=== TASK TO COMPLETE ===
Retype the data that follows line by line, exactly, and leave its pictures out.

=== MATERIAL FOR THE TASK ===
Content starts

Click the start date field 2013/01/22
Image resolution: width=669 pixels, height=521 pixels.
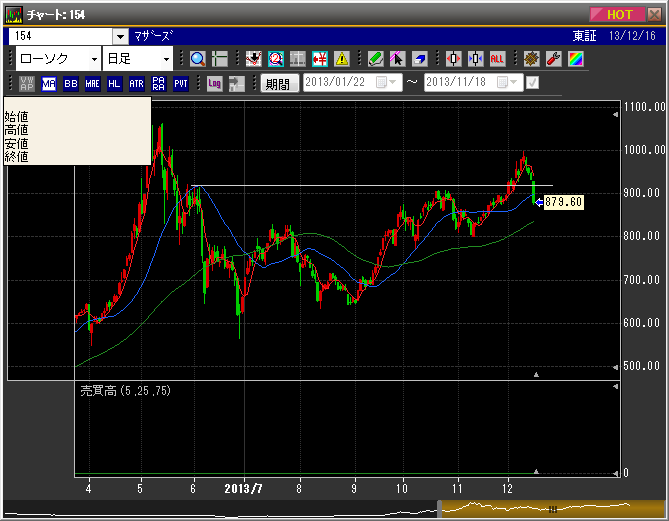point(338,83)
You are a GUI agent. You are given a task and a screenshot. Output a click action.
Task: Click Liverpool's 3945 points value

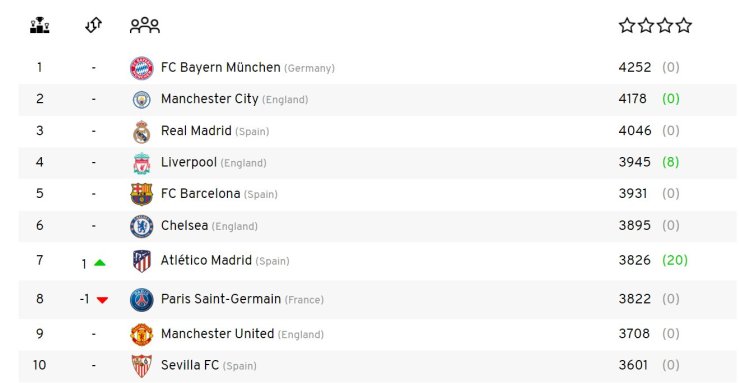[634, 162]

Content ends

=== RESULT OF THE EXERCISE ===
Click the start date field 2013/01/22
Image resolution: width=669 pixels, height=521 pixels.
point(338,83)
You are a GUI agent. You are given a task and a screenshot. Output a click action.
Task: Click Liverpool's 3945 points value

[634, 162]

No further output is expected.